The Australian share market will continue on its south-bound path in early trade, after US stocks fell on fears the Federal Reserve may pull back on stimulus imminently.
Those nerves were sparked after data showed the American economy was expanding along with fewer jobless claims.
US economic news
The US economy grew by a speedy 3.6 per cent in the third quarter, much higher than the original estimate of 2.8 per cent.
Meanwhile, first-time claims for US unemployment benefits fell sharply in the last week of November to 298,000. That was far below the average of recent months and it represented the third straight week of declines.
Currencies
The Australian dollar made gains despite that data showing the fastest US economic growth in almost two years. At 8:20AM the Aussie was buying $US90.67 cents, 55.52 Pence Sterling, 92.23 Yen and 66.34 Euro cents.
Figures
Wall Street took a hit: The Dow Jones Industrial Average lost 68 points to close at 15,822, the S&P 500 dropped 8 points to close at 1,785 and the NASDAQ slipped by 5 points to close at 4,033.
European markets were also in the red. Meantime - the Bank of England and European Central Bank have left their benchmark interest rates unchanged amid signs of an accelerating recovery in the UK. London’s FTSE lost 12 points, Paris dropped 49 points and Frankfurt slipped by 56 points.
Asian markets were also down. Japanese shares were sold for a second straight session on the back of a strengthening yen after it touched six-month lows against the dollar earlier this week.
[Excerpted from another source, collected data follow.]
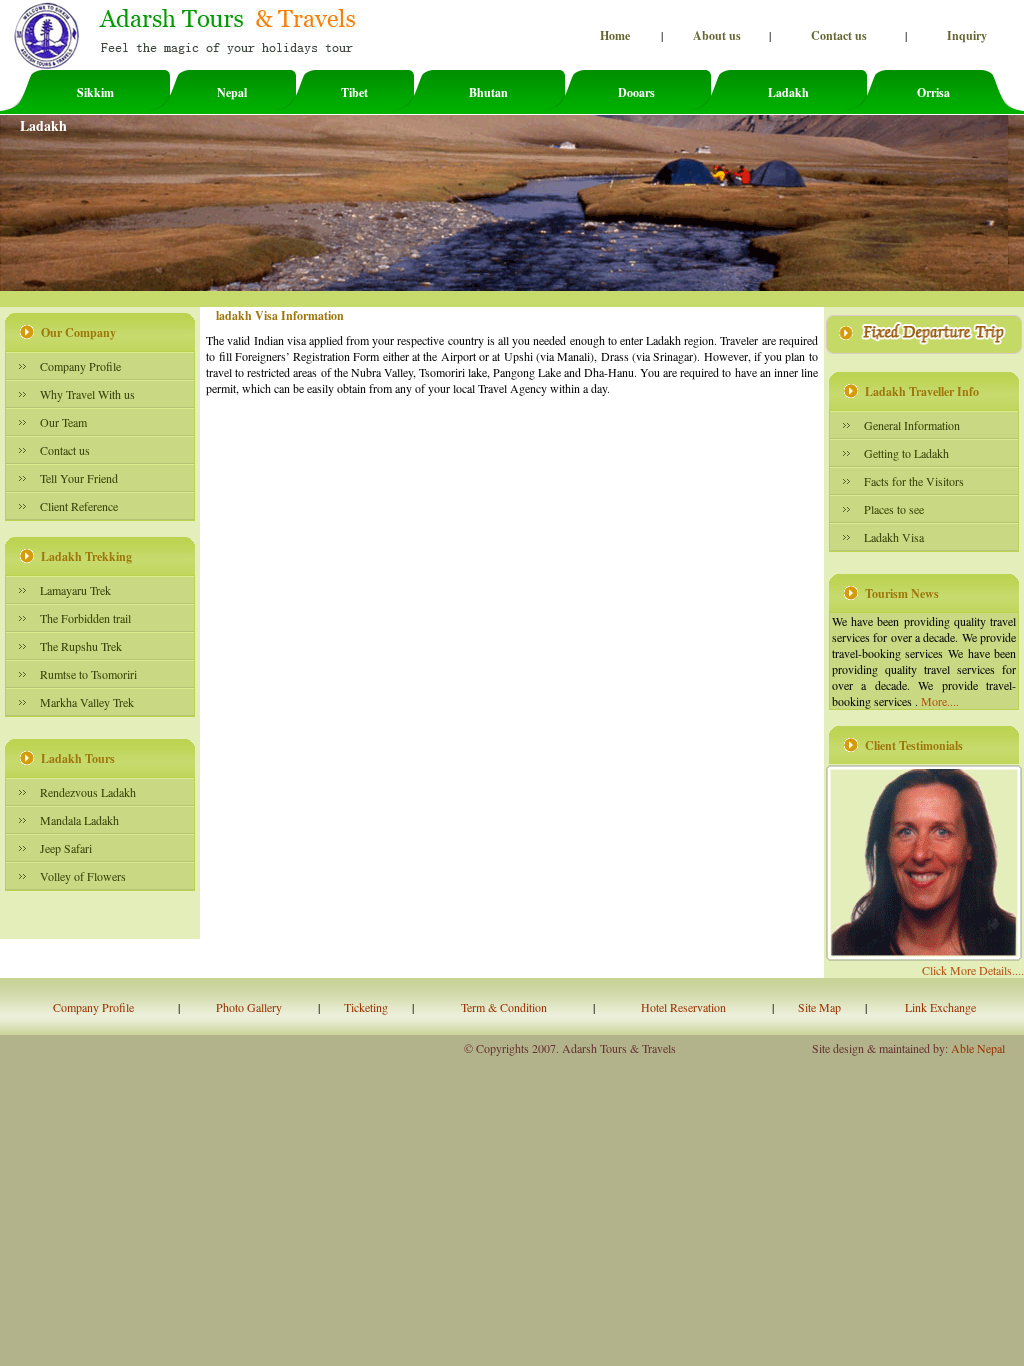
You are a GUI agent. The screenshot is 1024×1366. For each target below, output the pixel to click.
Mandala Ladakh (79, 820)
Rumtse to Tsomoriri (88, 674)
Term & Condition (504, 1007)
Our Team (63, 422)
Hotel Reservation (683, 1007)
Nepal (232, 92)
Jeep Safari (66, 848)
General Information (912, 425)
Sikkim (95, 92)
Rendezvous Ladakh (88, 792)
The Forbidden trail (85, 618)
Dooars (636, 92)
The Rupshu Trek (81, 646)
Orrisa (933, 92)
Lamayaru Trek (75, 590)
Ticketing (366, 1007)
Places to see (894, 509)
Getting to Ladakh (906, 453)
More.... (940, 701)
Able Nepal (987, 1048)
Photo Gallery (249, 1007)
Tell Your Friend (79, 478)
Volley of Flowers (83, 876)
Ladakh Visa (894, 537)
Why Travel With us (87, 394)
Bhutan (488, 92)
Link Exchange (940, 1007)
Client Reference (79, 506)
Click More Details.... (973, 970)
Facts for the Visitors (914, 481)
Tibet (354, 92)
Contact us (65, 450)
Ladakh (788, 92)
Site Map (819, 1007)
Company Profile (80, 366)
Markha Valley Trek (87, 702)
Tokyo’s Nikkei fell by 230 points, Hong Kong’s Hang Seng lost 16 points, and China’s Shanghai Composite dropped 5 points.
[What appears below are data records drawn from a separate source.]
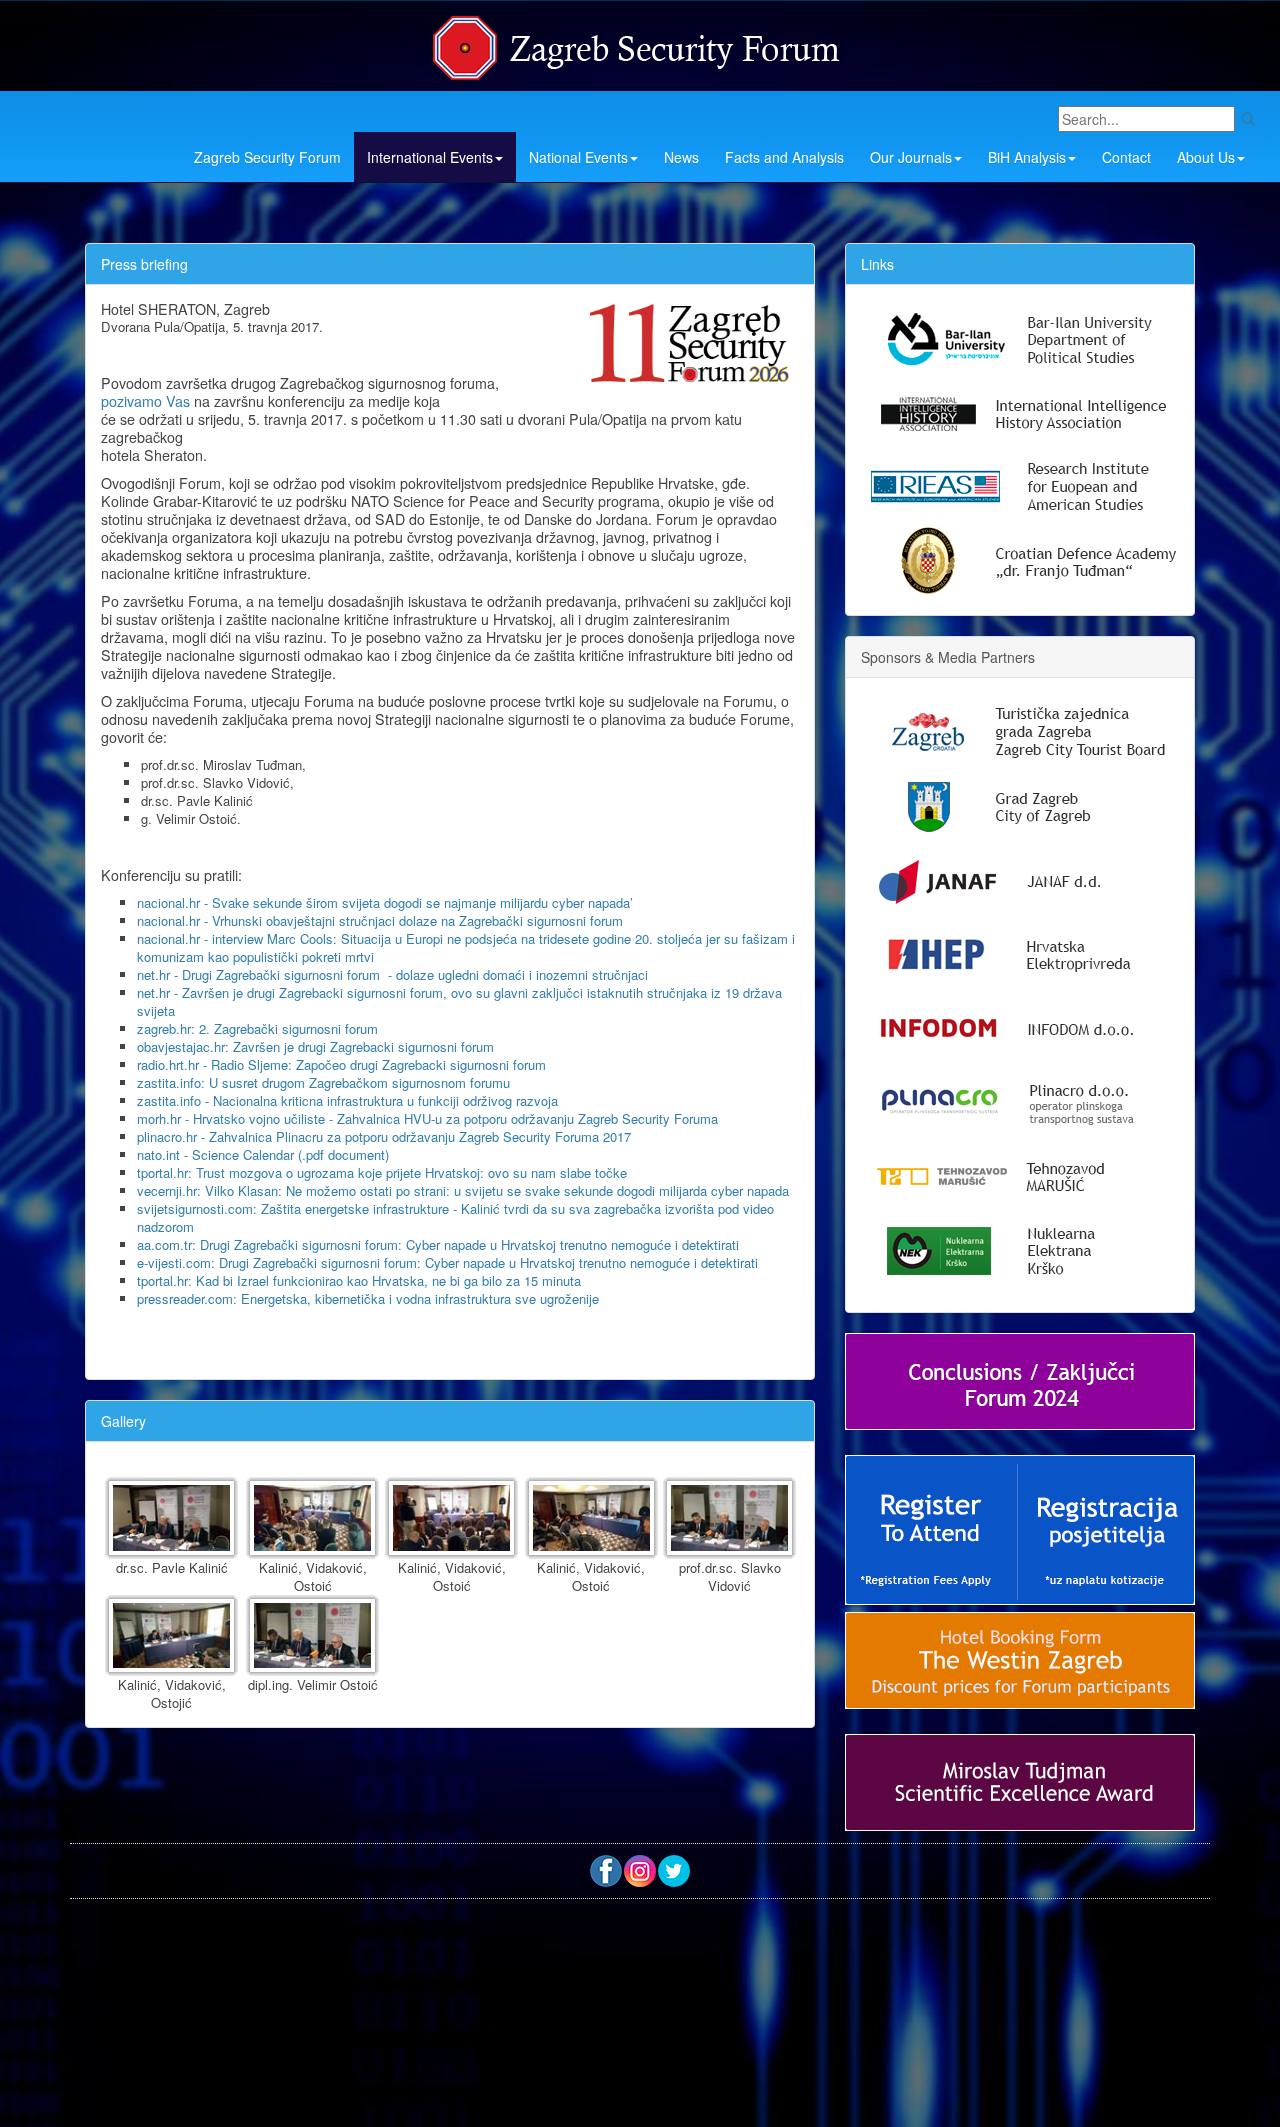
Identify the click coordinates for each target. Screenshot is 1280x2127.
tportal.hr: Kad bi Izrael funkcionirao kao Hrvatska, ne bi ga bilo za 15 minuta (359, 1280)
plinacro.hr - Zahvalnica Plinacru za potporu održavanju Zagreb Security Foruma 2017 (384, 1136)
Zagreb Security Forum (267, 157)
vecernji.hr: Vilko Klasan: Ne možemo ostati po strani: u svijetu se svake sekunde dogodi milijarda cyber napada (463, 1190)
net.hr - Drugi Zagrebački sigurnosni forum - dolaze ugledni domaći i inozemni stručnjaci (392, 974)
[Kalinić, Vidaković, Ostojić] (171, 1636)
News (681, 157)
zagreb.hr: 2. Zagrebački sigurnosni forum (257, 1028)
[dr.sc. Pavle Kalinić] (171, 1518)
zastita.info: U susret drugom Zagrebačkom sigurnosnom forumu (323, 1082)
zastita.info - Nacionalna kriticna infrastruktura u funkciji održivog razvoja (347, 1100)
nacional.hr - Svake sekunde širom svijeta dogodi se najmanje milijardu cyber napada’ (385, 902)
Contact (1126, 157)
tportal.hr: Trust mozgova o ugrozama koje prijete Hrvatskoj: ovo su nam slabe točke (382, 1172)
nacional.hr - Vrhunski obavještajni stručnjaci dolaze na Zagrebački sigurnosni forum (380, 920)
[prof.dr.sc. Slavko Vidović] (729, 1518)
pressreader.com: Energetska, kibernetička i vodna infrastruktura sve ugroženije (368, 1298)
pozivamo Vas (145, 401)
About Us (1206, 157)
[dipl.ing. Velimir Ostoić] (312, 1636)
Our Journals (911, 157)
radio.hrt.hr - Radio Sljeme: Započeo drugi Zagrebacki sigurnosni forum (341, 1064)
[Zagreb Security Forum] (638, 43)
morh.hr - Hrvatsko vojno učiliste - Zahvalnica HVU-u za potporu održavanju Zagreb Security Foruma (427, 1118)
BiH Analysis (1027, 157)
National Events (578, 157)
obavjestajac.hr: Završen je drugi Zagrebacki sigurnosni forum (315, 1046)
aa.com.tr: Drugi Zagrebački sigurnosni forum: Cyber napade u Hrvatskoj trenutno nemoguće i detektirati (438, 1244)
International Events (430, 157)
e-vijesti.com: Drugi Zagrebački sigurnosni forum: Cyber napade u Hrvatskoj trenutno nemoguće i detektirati (447, 1262)
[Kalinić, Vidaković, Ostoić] (312, 1518)
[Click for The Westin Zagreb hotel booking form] (1020, 1660)
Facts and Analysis (784, 157)
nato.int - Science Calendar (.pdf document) (263, 1154)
The Australian share market closed lower yesterday on falls in health stocks, the big banks and Qantas, which issued a hefty profit warning. The S&P/ASX 200 index closed 76 points down to finish at 5,198. On the futures market the SPI is 17 points down.
Economic news
The RBA will release its official Reserve assets data and AiG will put out the November Performance of Construction Index.
Company news
Nine Entertainment Co Holdings Limited
(ASX:NEC) will debut on the Australian Securities Exchange today at noon AEDT. The company, which owns the Nine Network, Ticketek and ninemsn, will list at $2.05 per share.
CSL Limited
(ASX:CSL) has inked a deal with a Johnson & Johnson subsidiary to develop a treatment for an aggressive form of leukemia. The licensing deal was announced at the company's annual research and development briefing yesterday. Shares in CSL dropped 0.78 per cent yesterday to close at $67.79.
Ex-dividend Village Roadshow Limited
(ASX:VRL) will pay 13 cents per share fully franked.
Commodities
Gold is down $15.30 to $US1,232 an ounce for the February contract on Comex. Silver is down $0.26 to $19.57 for March. Copper is down $0.02 at $3.23 a pound. Oil is up $0.18 at US$97.38 a barrel for January light crude in New York.